The FTSE 100 slipped almost 12 points to 6,792.2 on Tuesday. The heaviest faller was Sports Direct Int, giving away 3.77% to 664p while SABMiller - under huge buy-out interest - lost 2.11% though after recent big climbs. The biggest riser was Babcock Int, up 1.92% to 1060p.

On the other hand, the Dow Jones spurted more than 100 points ahead, hitting 17,131.9 despite some concern about potential Fed interest rate hikes. The Russian rouble falls however to a new low - 38.7 per dollar.

We start with new numbers from Smiths Group. For the full year, revenues dipped 5% to £2,952m while operating profits sink 10% to £504m. Basic earnings per share slips 12% to 81.8p.

Smiths haven't been helped by currency gusts: there's an FX impact of £43m on operating profit (translation of £27m and transaction of £16m); Smiths Detection's performance was "disappointing" hit by a one-off charge of £30m.

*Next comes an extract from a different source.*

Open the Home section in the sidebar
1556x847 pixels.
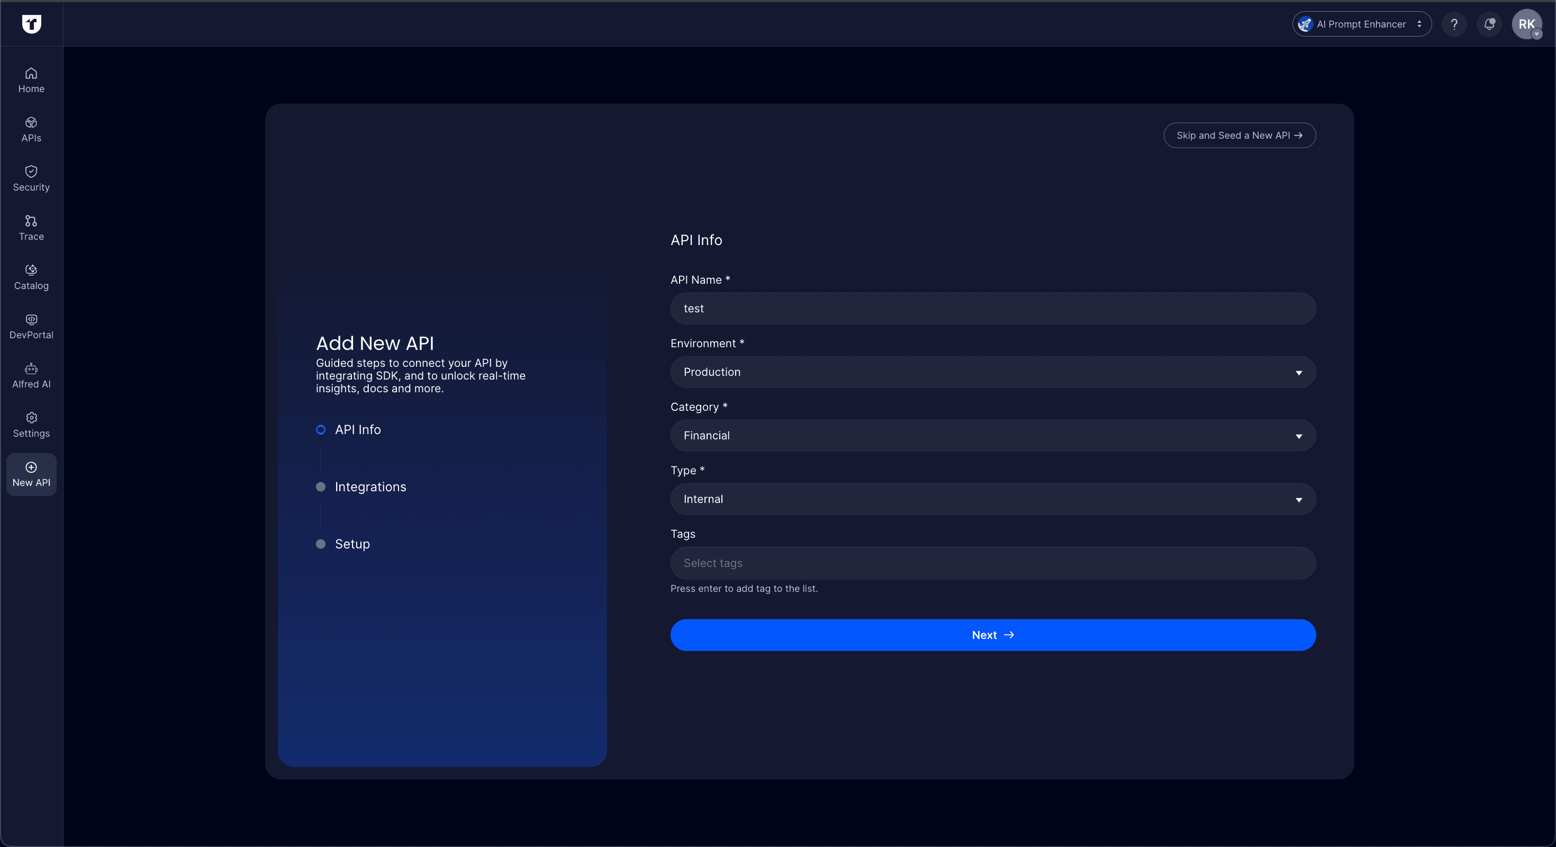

"We remain cautious," says chief exec Phillip Bowman, "about sectors such as healthcare, homeland security and defence, which are subject to government funding constraints, although there are signs that the defence market is beginning to stabilise."

Next, Blacks and Milletts owner, JD Sports. The high street retailer says half-year revenues climb 27% to £721.4m with operating profit soaring more than 100% to £20.9m. Like-for-like store sales growth across the combined European stores climb 13%.

The interim dividend is upped 3.4% from 1.1125p to 1.1500p. Fashion continues to disappoint though, albeit trading more positively in the second quarter says JD Sports (the second half of the year is traditionally stronger).

"I am...pleased with the positive progress in our Outdoor business," says exec chairman Peter Cowgill, "particularly since the move to our central facilities was only completed in July last year."

Lastly, IG Group. The online trader says revenues in the first quarter came in at £85.6 million, 9% behind the same period last year The first three months of the company's year were particularly quiet in the financial markets, with volumes and volatility close to historic lows.

In the UK the 8% drop in active client numbers was partially offset by an increase in average revenue per client. Elsewhere weak forex markets hit Japan and Singapore with revenue down by around 30%, partially offset by strong year-on-year growth in South Africa.

IG Group says they're applying "significant effort to enhancing and maximising its mobile offering across the globe and to developing and refining its web presence."